5. Empirical Impact and Ablation Results

The combination of learnable offsets and modulation brings substantial performance gains relative to rigid architectures. A representative ablation on the FH-PS-AoP dataset (Munir et al., 7 Dec 2025):

Configuration	Dice (%)	HD95 (px)	ASD (px)	Params (M)
Baseline UNet	80.22	15.87	4.88	31.03
+ SimAM only	82.16	14.73	4.92	31.03
+ Deformable V2	87.67	11.87	4.09	20.47
+ Deformable V2 + SimAM (DAUNet)	89.09	10.37	3.70	20.47

Introducing Deformable V2 Convolution in place of conventional convolutions raises the Dice score by +7.45 %, reduces HD95 by 4 pixels, and reduces ASD by 0.79 pixels, while shrinking parameter count by approximately 34 %. Qualitative analysis reveals improved boundary alignment and handling of missing or ambiguous context, with the network’s offset fields remaining spatially coherent even when 25 % of the image content is occluded.

In detection/segmentation, DCNv2 with deeper and denser deployment—along with the feature mimicking loss—yields AP $^{\text{bbox}} =$ 43.1 on COCO (ResNet-50 backbone), compared to 34.7 for standard Faster R-CNN and 38.0 for DCNv1 (Zhu et al., 2018).

6. Application Scenarios and Robustness

Deformable V2 Convolutions are suited for domains characterized by substantial geometric variation, object deformation, and contextual ambiguity. In medical image segmentation (as in DAUNet), they enable models to robustly delineate anatomical structures across patient populations and modalities, addressing challenges of scale, pose, and incomplete information (Munir et al., 7 Dec 2025).
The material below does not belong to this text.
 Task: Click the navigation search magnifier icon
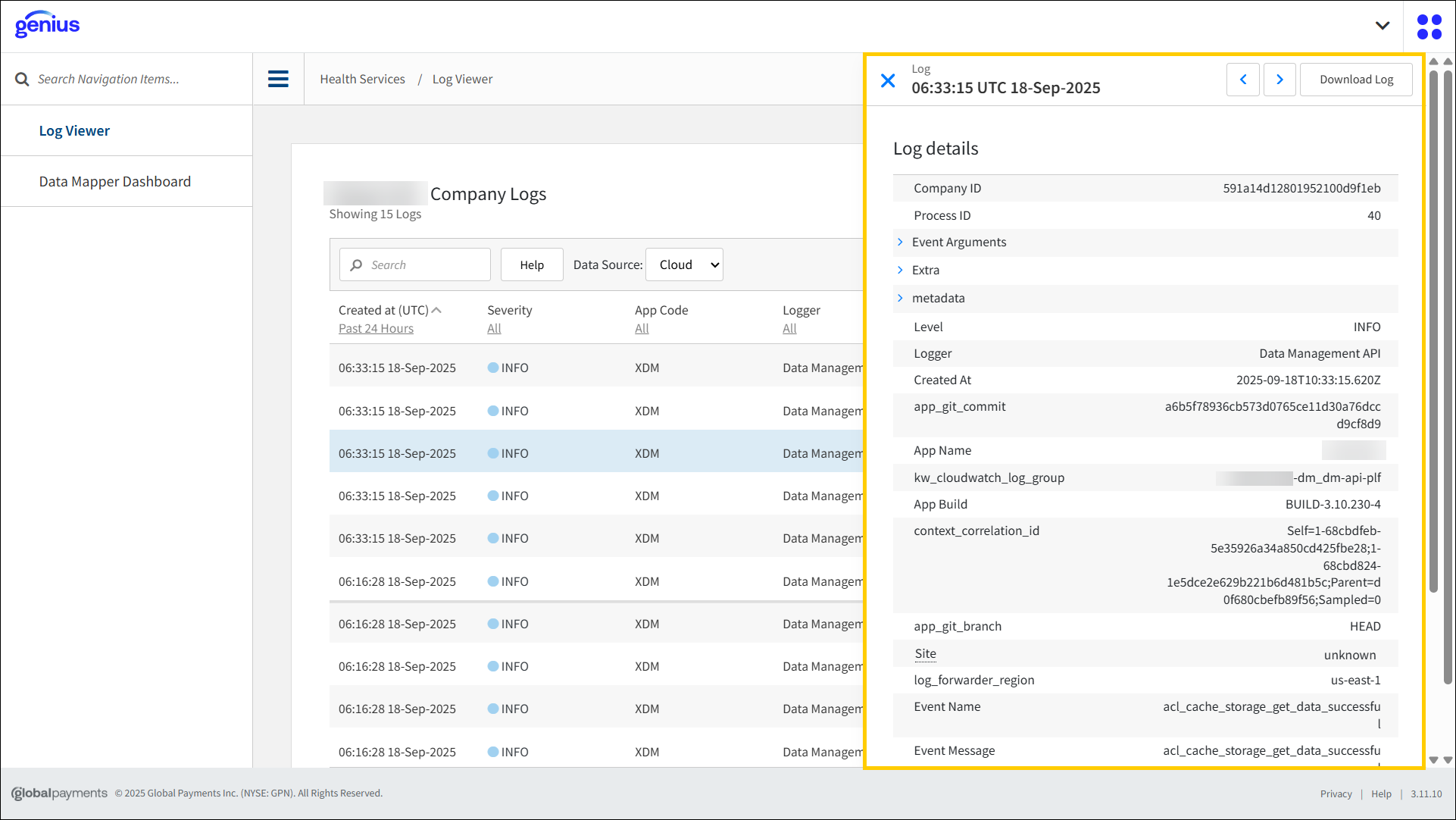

For object detection and instance segmentation (as in DCNv2), their capacity for gated, position-dependent receptive field adaptation manifests in improved discrimination of object boundaries and resilience to clutter (Zhu et al., 2018).

The module’s lightweight parameter profile (especially under channel compression) and ability to maintain spatial coherence under missing data make it appropriate for deployment in computationally constrained and real-time settings, including clinical environments.

7. Summary of Architectural and Methodological Advances

Deformable V2 Convolution generalizes standard convolutional neural network operations by introducing per-sample geometric and amplitude adaptivity. Essential characteristics:

Simultaneous learning of position offsets and modulation scalars for each kernel position.
Parameter- and compute-efficient integration via targeted placement (e.g., bottleneck only in encoder-decoder models).
End-to-end differentiable and trainable with standard optimizers and losses.
Empirically validated to yield double-digit percentage improvements in segmentation overlap scores and substantial reductions in boundary error, without significant runtime or parameter overhead when carefully deployed.
Underpinning recent progress in tasks requiring spatial adaptivity and context-aware perception, as reflected in both medical and non-medical vision literature (Munir et al., 7 Dec 2025, Zhu et al., 2018).